My view of Christmas has been shaped by the carols we sing.
Recently, I have begun to realize how they don’t accurately portray the Birth of Christ. My favorite carol was Silent Night, until I heard “Labor of Love” by Andrew Peterson.
The first line startles me every time: It was not a silent night.
As a child I always imagined Christmas Eve as a calm, peaceful night. When in reality it wasn’t. It is hard to imagine a young girl, without her mother, traveling for days, experiencing labor, and no clean, warm bed to give birth.
For most of the population in Bethlehem, it was an ordinary night until the angel appeared to the shepherds.
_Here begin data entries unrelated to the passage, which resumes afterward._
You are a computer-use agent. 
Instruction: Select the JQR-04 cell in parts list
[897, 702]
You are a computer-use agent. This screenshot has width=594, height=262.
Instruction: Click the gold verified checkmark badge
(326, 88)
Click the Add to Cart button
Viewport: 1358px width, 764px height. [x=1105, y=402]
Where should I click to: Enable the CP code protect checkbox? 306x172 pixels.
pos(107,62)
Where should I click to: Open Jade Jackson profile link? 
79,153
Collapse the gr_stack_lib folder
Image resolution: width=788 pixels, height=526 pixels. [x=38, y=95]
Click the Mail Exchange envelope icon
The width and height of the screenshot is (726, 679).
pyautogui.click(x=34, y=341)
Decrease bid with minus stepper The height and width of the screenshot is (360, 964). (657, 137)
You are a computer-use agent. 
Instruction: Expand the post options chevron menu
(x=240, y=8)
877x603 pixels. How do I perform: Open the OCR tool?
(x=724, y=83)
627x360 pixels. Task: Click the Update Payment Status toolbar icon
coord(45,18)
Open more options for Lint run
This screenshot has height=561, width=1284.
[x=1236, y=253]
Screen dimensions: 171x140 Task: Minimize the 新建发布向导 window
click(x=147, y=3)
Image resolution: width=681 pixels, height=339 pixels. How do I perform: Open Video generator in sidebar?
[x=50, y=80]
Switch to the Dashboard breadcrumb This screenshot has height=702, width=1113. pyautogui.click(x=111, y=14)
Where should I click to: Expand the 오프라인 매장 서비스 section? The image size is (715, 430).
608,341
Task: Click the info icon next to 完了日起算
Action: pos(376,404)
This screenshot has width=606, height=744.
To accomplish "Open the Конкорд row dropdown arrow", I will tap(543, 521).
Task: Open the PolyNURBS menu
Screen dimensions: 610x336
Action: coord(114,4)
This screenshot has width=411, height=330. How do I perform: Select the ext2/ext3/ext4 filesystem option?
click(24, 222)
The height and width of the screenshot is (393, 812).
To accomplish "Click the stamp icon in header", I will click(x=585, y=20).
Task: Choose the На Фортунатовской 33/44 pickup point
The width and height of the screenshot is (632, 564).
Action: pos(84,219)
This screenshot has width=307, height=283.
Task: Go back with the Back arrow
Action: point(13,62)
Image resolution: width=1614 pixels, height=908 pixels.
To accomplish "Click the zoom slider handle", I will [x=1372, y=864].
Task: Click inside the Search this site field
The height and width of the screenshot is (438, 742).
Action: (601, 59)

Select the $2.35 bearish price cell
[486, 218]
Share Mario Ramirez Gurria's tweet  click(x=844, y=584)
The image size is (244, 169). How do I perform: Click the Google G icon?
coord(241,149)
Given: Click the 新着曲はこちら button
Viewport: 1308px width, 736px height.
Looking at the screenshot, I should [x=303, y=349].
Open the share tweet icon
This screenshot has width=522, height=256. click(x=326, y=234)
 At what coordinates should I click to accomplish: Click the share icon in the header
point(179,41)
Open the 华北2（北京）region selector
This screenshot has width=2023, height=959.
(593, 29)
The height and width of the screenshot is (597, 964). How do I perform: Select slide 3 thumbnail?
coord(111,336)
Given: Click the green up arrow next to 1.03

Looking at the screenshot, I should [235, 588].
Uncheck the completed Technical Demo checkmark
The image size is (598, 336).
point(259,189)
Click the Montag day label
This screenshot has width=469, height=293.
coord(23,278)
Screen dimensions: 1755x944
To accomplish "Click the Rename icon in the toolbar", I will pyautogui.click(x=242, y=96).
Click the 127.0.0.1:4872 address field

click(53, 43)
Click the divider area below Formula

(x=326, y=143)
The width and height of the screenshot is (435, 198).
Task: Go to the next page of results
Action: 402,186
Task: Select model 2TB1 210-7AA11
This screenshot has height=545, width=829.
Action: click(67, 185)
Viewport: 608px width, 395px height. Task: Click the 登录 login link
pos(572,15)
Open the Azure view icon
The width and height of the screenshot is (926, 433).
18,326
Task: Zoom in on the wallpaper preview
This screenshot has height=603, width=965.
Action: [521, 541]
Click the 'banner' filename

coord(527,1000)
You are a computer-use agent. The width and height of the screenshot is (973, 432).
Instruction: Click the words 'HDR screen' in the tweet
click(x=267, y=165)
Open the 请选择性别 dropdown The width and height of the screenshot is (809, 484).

They were terrified when just one angel showed up. I imagine by the time “a great company of the heavenly host appeared with the angel” (Luke 2:13), that the shepherds were in shock. Once the angels were gone the shepherds hurried to Bethlehem to find the baby. It was then that they became excited and started telling others all that had happened.
Another popular Christmas song is, “Mary did you Know?”. It is beautiful, but Mary knew. She had been told that she would give birth to the Son of God. While she didn’t know exactly what events would happen in His life, she knew.
Candlelight service on Christmas Eve is still one of my most cherished traditions and I love to sing Silent Night each year. Verse three is my favorite.
Silent night, Holy night!
Son of God love’s pure light.
Radiant beams from Thy holy face
With dawn of Redeeming Grace,
Jesus Lord, at Thy birth
So while the night was not Silent, it was indeed Holy. The dawn of Redeeming Grace had arrived.